Still, sometimes growth takes time, and USC and Penn State certainly were starting from a better position than Miami when Golden arrived. So let’s compare Miami to its peers from 2006 through 2010. There were 11 P5/AQ (Power 5/Automatic Qualifying) teams that won between 34-36 games, including Miami. If we look at that group four years later, Miami is smack dab in the middle in terms of wins and losses.
Growth Under Golden
Team Wins/season 2005-10
2011-14
Louisville 6.8 9.8
Notre Dame 6.8 9.3
Texas A&M 7.0 8.8
Michigan 7.0 7.8
Arizona 6.8 7.5
Miami 7.0 7.0
Northwestern 6.8 6.5
Maryland 6.8 5.0
Wake Forest 7.2 4.5
Kentucky 7.2 3.5
Kansas 6.8 2.3
The teams ahead of Miami on that list are rising programs: Louisville, Notre Dame, Texas A&M, Michigan and Arizona. All five have some positive buzz in 2015, though its also worth noting that coaching changes signaled a turning of the tide for each program. And the list behind Miami consists nearly entirely of historically bad programs that had a brief rise in the mid-2000s: Northwestern, Maryland, Wake Forest, Kentucky and Kansas. That is probably not a crowd Miami fans would like to be associated with.

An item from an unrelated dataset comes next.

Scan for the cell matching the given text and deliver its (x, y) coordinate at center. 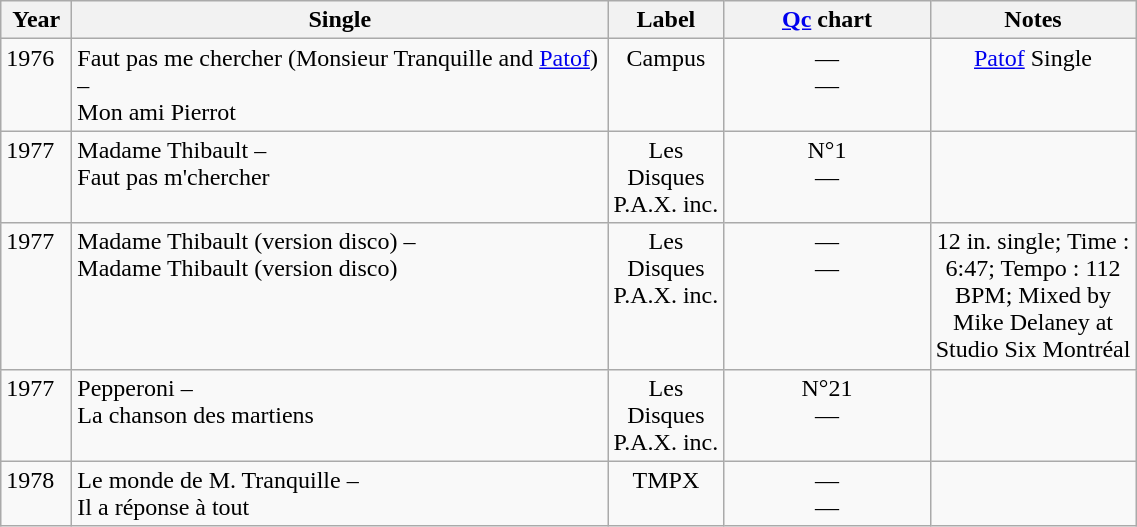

In any case, the problem clearly isn't that Golden has failed at Miami so much as he has been unable to alter a status quo that has existed for more than a decade now. But perhaps there’s hope. For all the hot-seat talk surrounding Golden, there’s reasonable excitement for quarterback Brad Kaaya. Yes, Miami has been a middling program for a decade, but it also hasn’t had a field general quite like him. And as Phil Steele writes, Miami could be a team poised to make a big stride in 2015 -- moving from the middle of the pack back to a 10-win institution. Or maybe nearly a decade of seven-win seasons has established a new normal, and the responsibility for that belongs to the university far more than Golden.
What’s clear, however, is 2015 promises to be a referendum on Miami’s future -- a step toward rejuvenation with a stellar signing class on the way or another year of mediocrity with change looming.